--- START ---

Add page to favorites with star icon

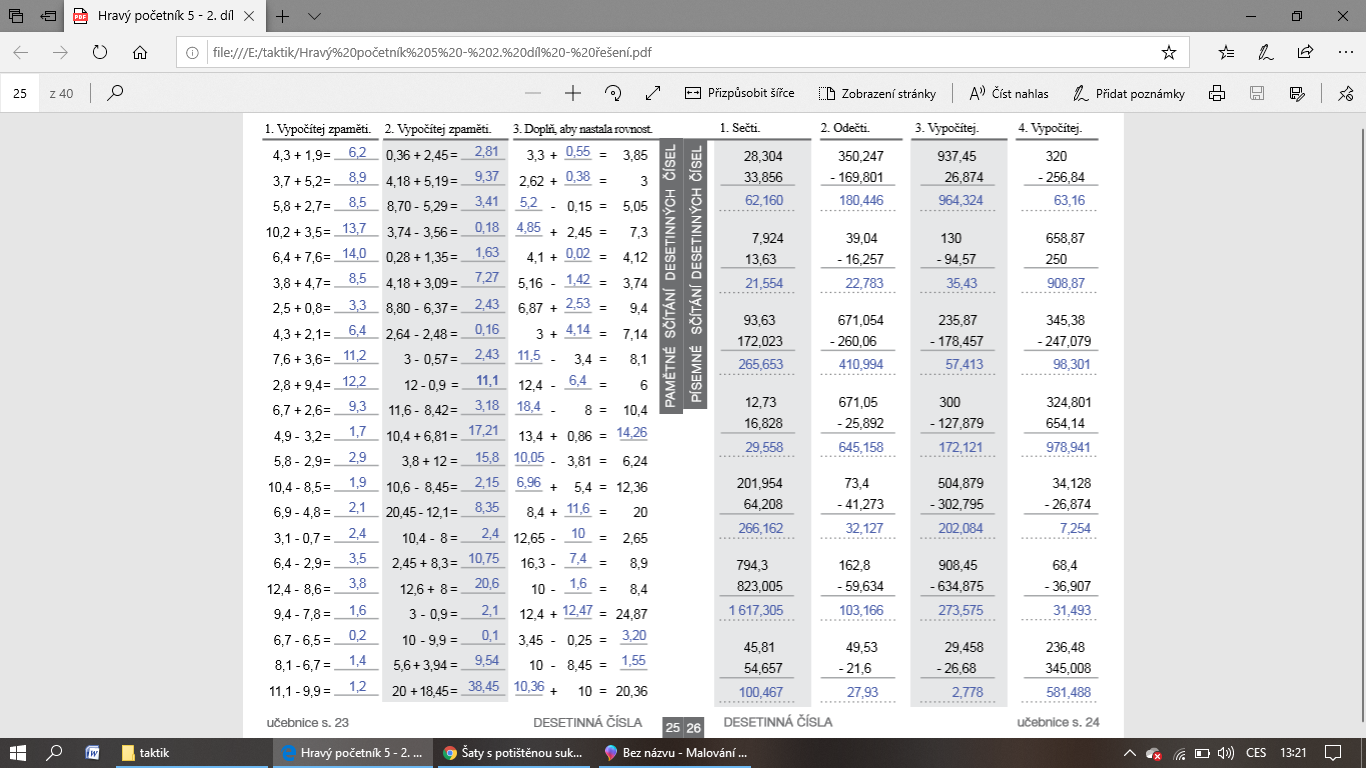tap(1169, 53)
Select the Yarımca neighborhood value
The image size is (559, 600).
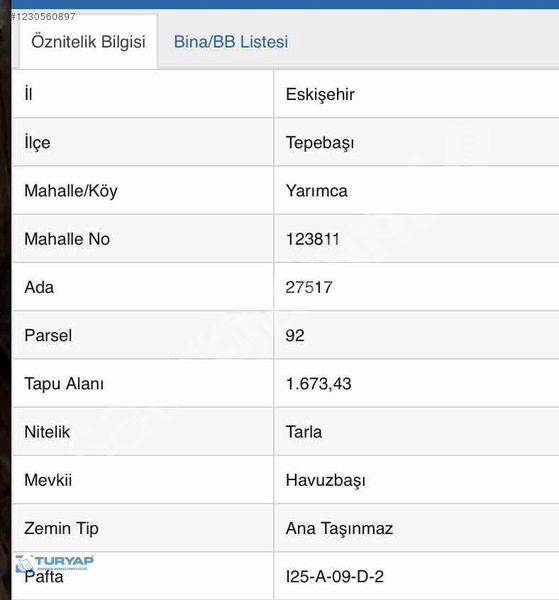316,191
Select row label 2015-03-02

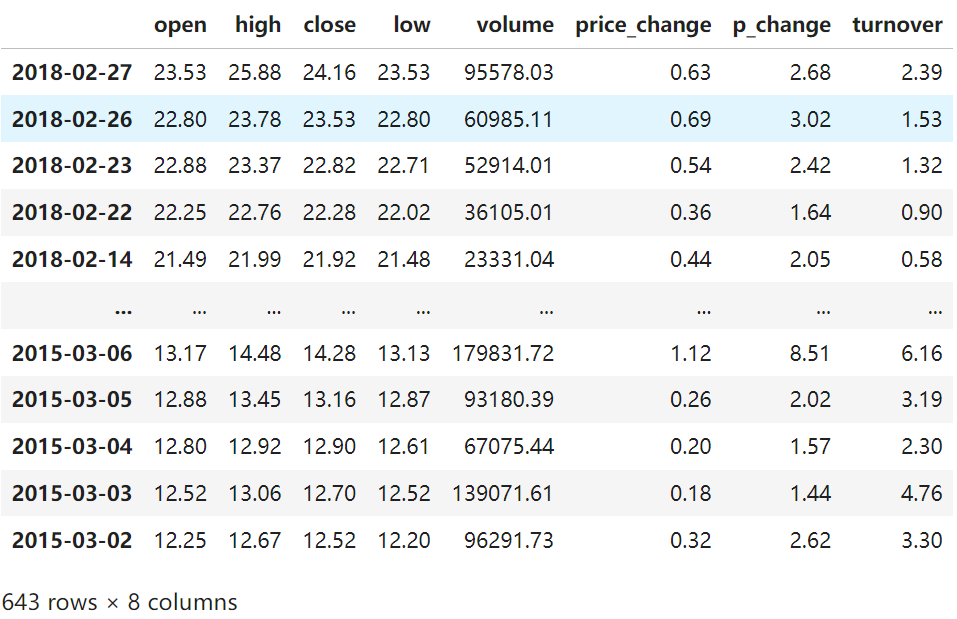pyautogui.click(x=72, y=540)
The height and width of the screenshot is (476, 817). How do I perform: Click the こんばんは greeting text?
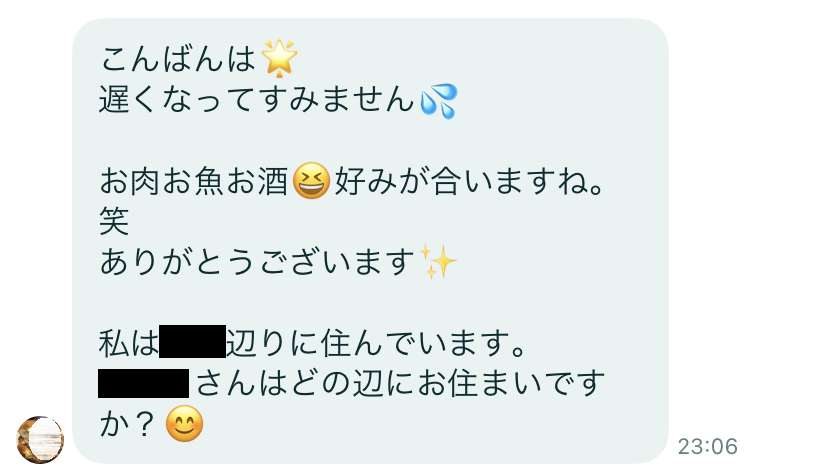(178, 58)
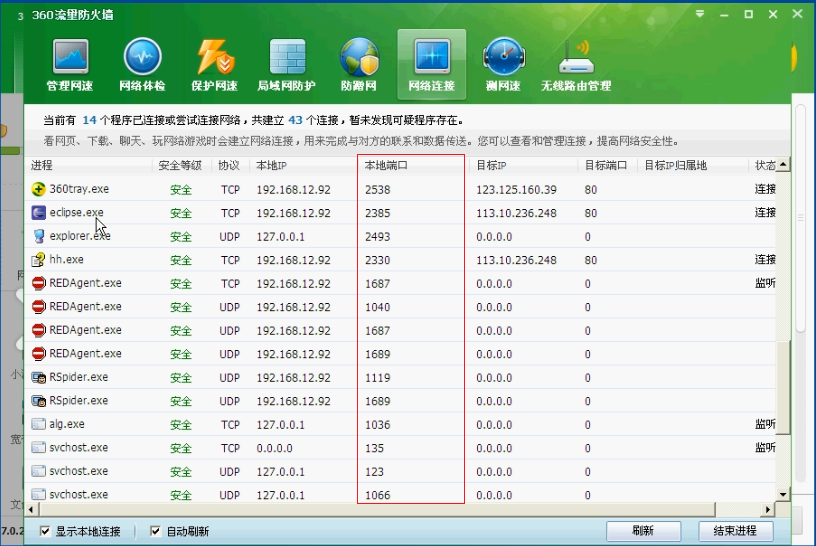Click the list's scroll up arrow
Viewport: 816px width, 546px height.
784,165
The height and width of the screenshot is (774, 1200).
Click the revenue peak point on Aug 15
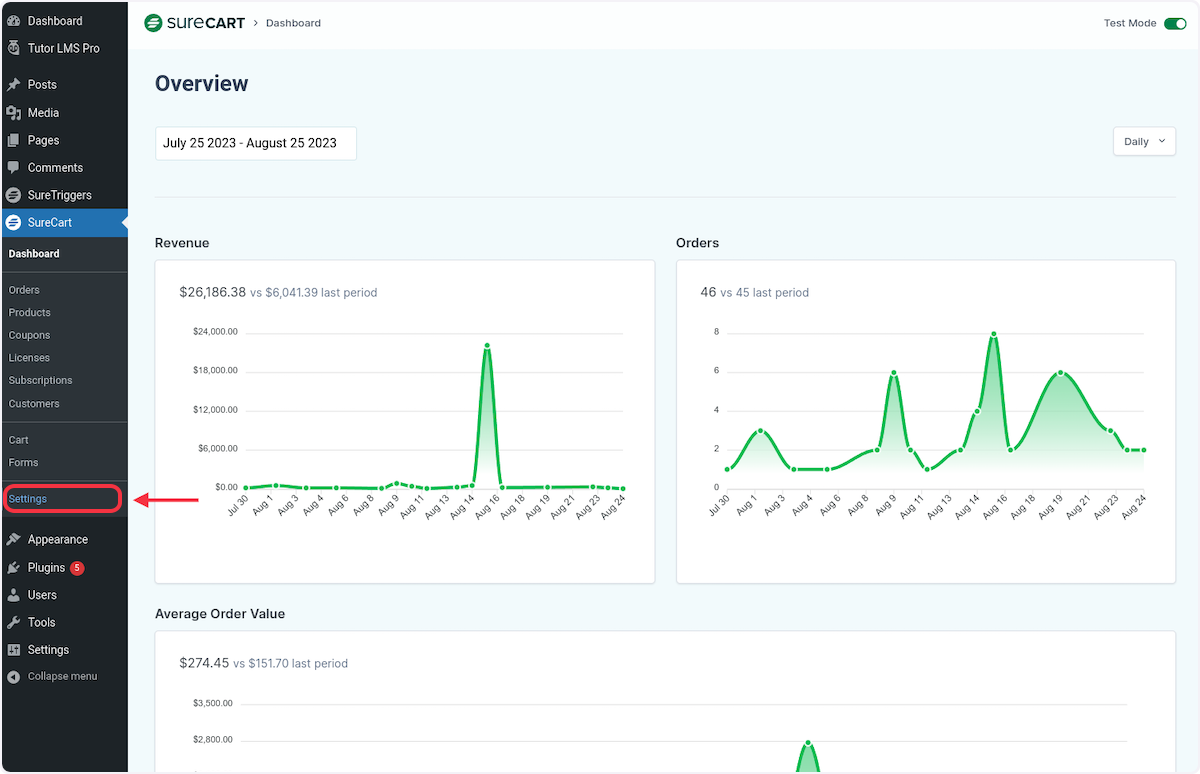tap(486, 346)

--- END ---

What this task involves:
Every record above should be written out again exactly; the pictures stay out of the copy.

Written response:
Add page to favorites with star icon

tap(1169, 53)
Select the Yarımca neighborhood value
The image size is (559, 600).
316,191
Select row label 2015-03-02

pyautogui.click(x=72, y=540)
The height and width of the screenshot is (476, 817). How do I perform: Click the こんばんは greeting text?
(178, 58)
Click the list's scroll up arrow
Viewport: 816px width, 546px height.
784,165
The height and width of the screenshot is (774, 1200).
Click the revenue peak point on Aug 15
tap(486, 346)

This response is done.